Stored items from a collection
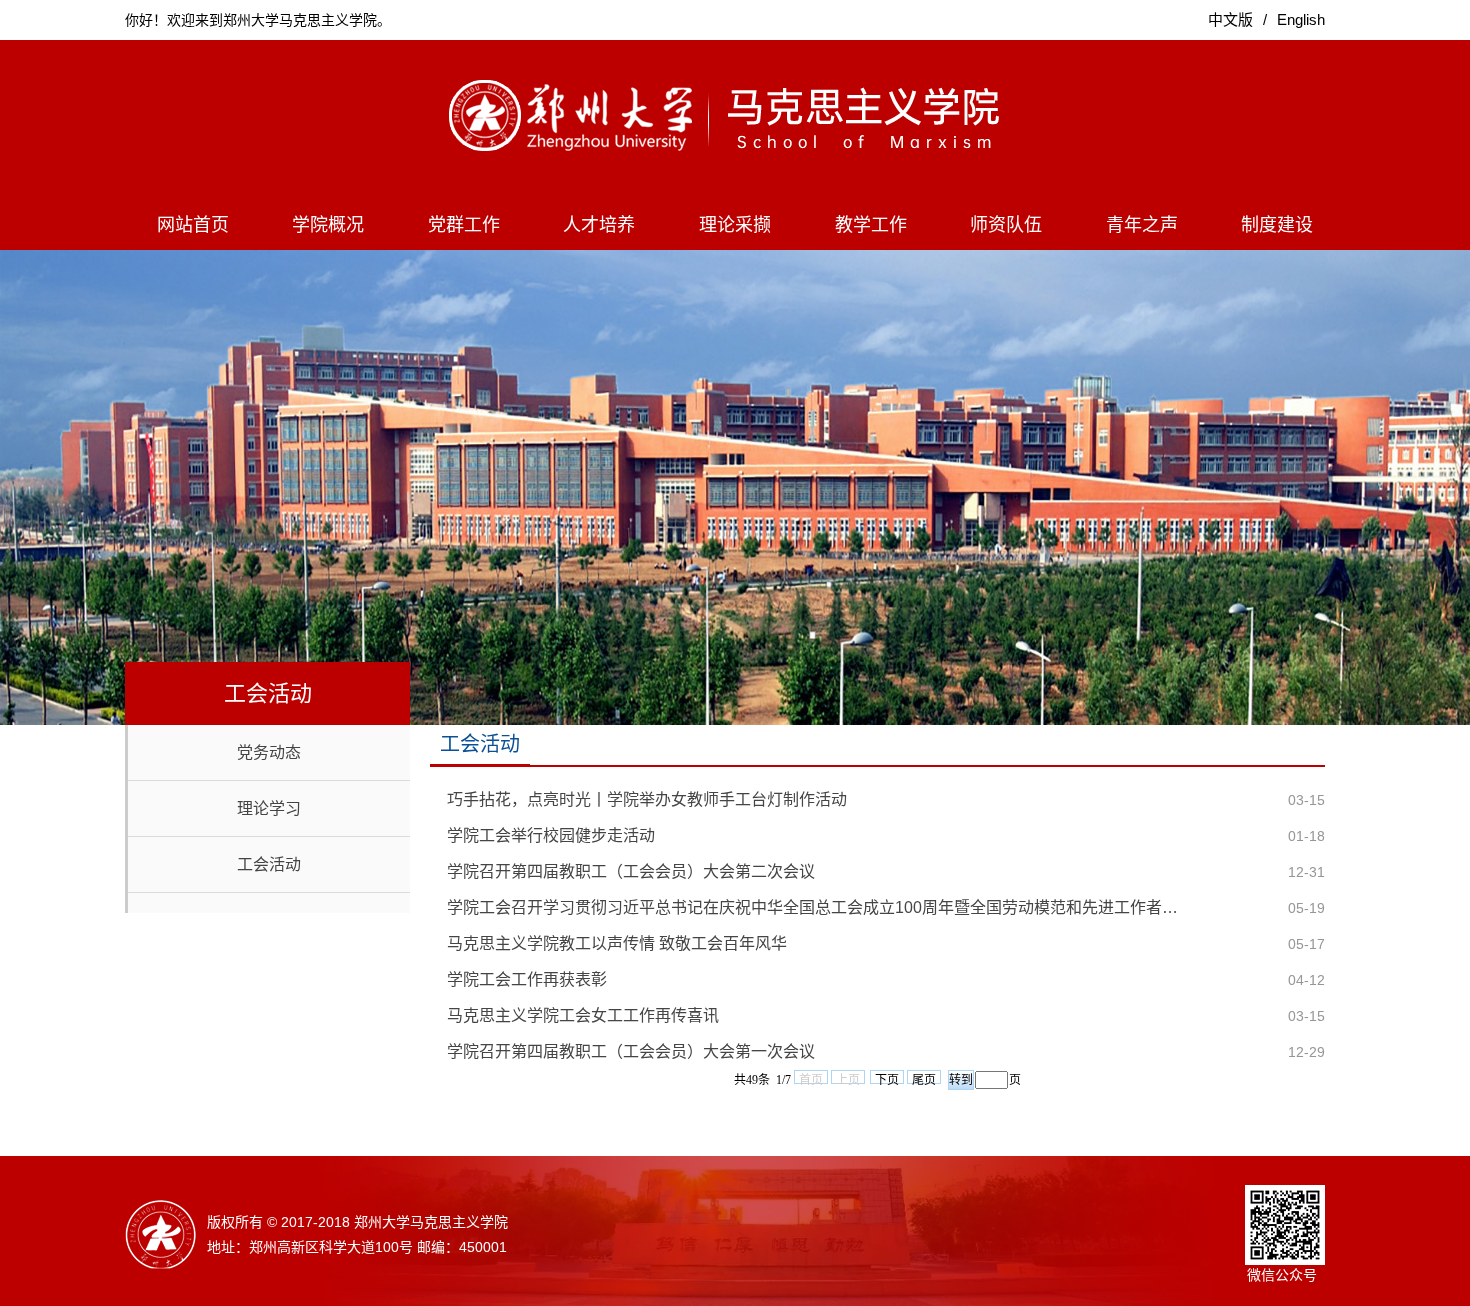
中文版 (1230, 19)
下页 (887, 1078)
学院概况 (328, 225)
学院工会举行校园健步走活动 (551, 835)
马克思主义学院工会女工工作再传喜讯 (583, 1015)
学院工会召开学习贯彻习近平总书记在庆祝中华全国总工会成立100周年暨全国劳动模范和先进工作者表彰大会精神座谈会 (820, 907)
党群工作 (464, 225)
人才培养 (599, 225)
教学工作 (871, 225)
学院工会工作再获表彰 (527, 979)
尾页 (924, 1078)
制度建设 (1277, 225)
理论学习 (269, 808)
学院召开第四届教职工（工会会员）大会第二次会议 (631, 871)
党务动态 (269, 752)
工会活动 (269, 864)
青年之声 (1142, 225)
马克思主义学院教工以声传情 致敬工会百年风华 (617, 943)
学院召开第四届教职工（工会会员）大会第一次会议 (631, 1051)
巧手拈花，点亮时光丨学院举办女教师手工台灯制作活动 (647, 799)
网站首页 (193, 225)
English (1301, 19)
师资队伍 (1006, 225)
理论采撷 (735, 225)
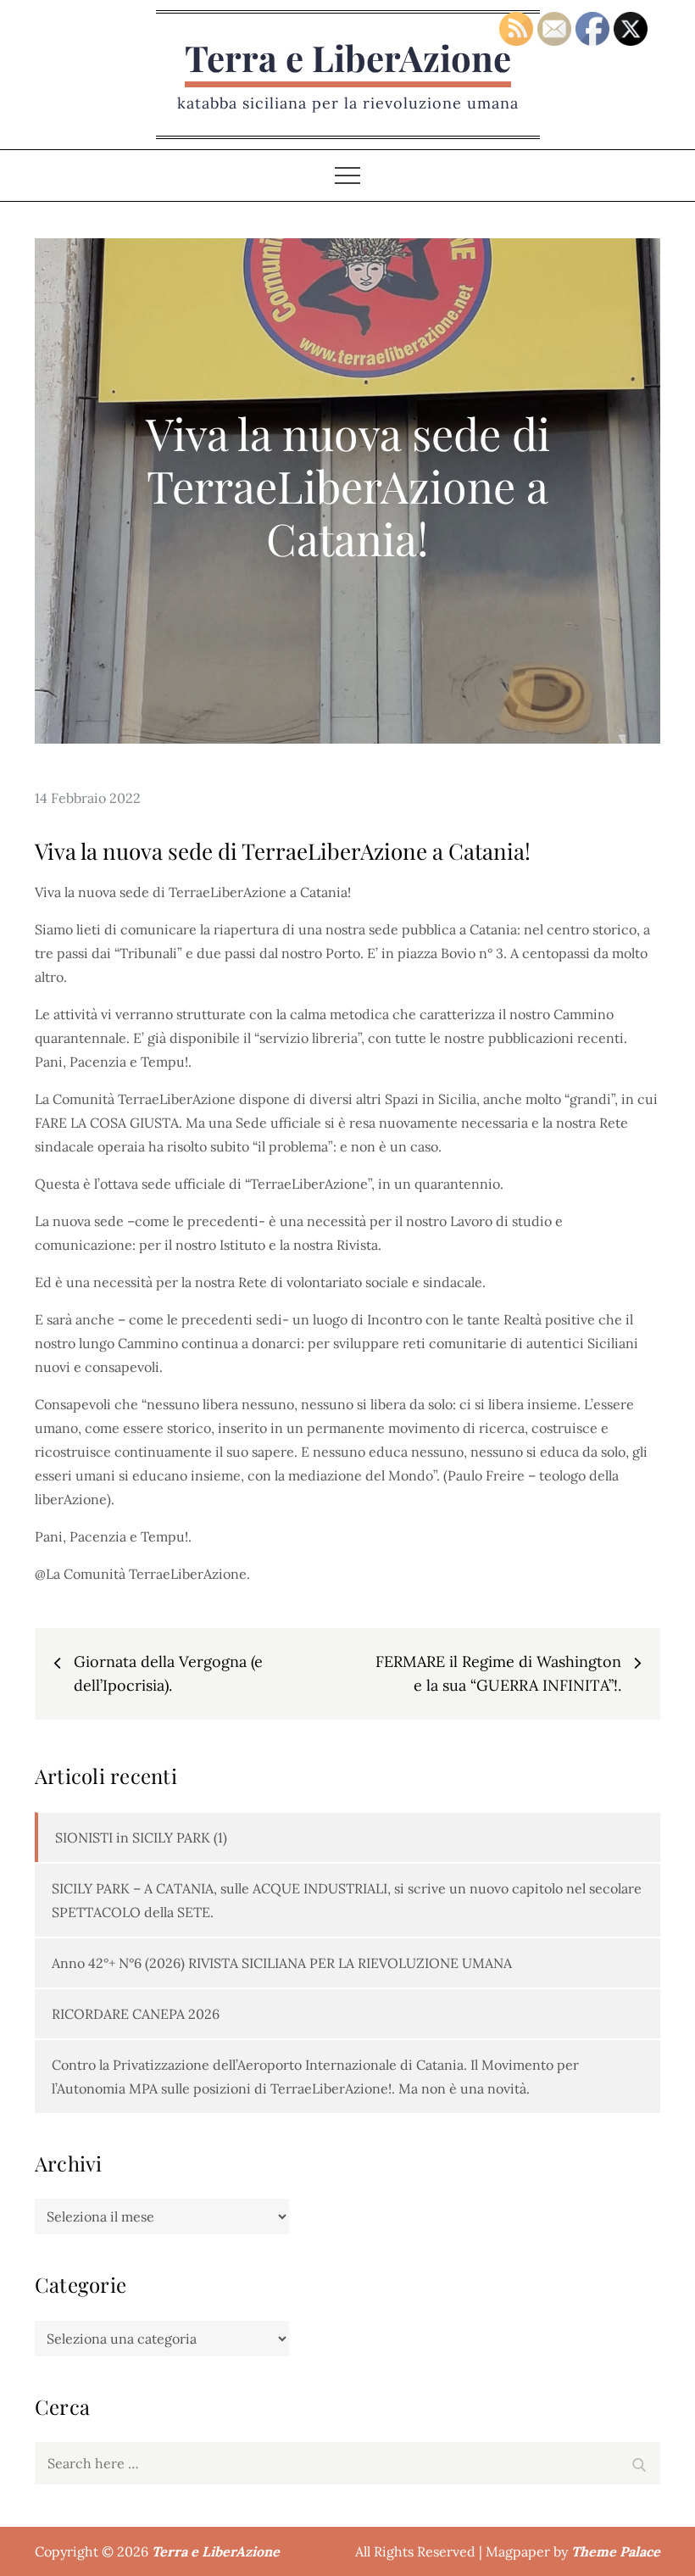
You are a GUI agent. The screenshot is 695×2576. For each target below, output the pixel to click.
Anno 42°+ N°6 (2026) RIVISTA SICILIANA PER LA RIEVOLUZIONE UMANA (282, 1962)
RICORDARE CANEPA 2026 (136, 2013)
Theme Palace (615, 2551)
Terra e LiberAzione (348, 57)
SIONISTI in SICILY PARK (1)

> AIM OF THE TASK:
Copy out exactly the lines between the line containing "下页 (887, 1078)" and the end of the entries, including both, and leave the pictures behind.

> ANSWER TO THIS PROBLEM:
下页 (887, 1078)
学院概况 (328, 225)
学院工会举行校园健步走活动 (551, 835)
马克思主义学院工会女工工作再传喜讯 (583, 1015)
学院工会召开学习贯彻习近平总书记在庆祝中华全国总工会成立100周年暨全国劳动模范和先进工作者表彰大会精神座谈会 (820, 907)
党群工作 (464, 225)
人才培养 (599, 225)
教学工作 (871, 225)
学院工会工作再获表彰 (527, 979)
尾页 (924, 1078)
制度建设 (1277, 225)
理论学习 (269, 808)
学院召开第四届教职工（工会会员）大会第二次会议 (631, 871)
党务动态 (269, 752)
工会活动 (269, 864)
青年之声 (1142, 225)
马克思主义学院教工以声传情 致敬工会百年风华 (617, 943)
学院召开第四届教职工（工会会员）大会第一次会议 (631, 1051)
巧手拈花，点亮时光丨学院举办女教师手工台灯制作活动 (647, 799)
网站首页 (193, 225)
English (1301, 19)
师资队伍 (1006, 225)
理论采撷 (735, 225)
You are a GUI agent. The screenshot is 695×2576. For each target below, output the pixel to click.
Anno 42°+ N°6 (2026) RIVISTA SICILIANA PER LA RIEVOLUZIONE UMANA (282, 1962)
RICORDARE CANEPA 2026 (136, 2013)
Theme Palace (615, 2551)
Terra e LiberAzione (348, 57)
SIONISTI in SICILY PARK (1)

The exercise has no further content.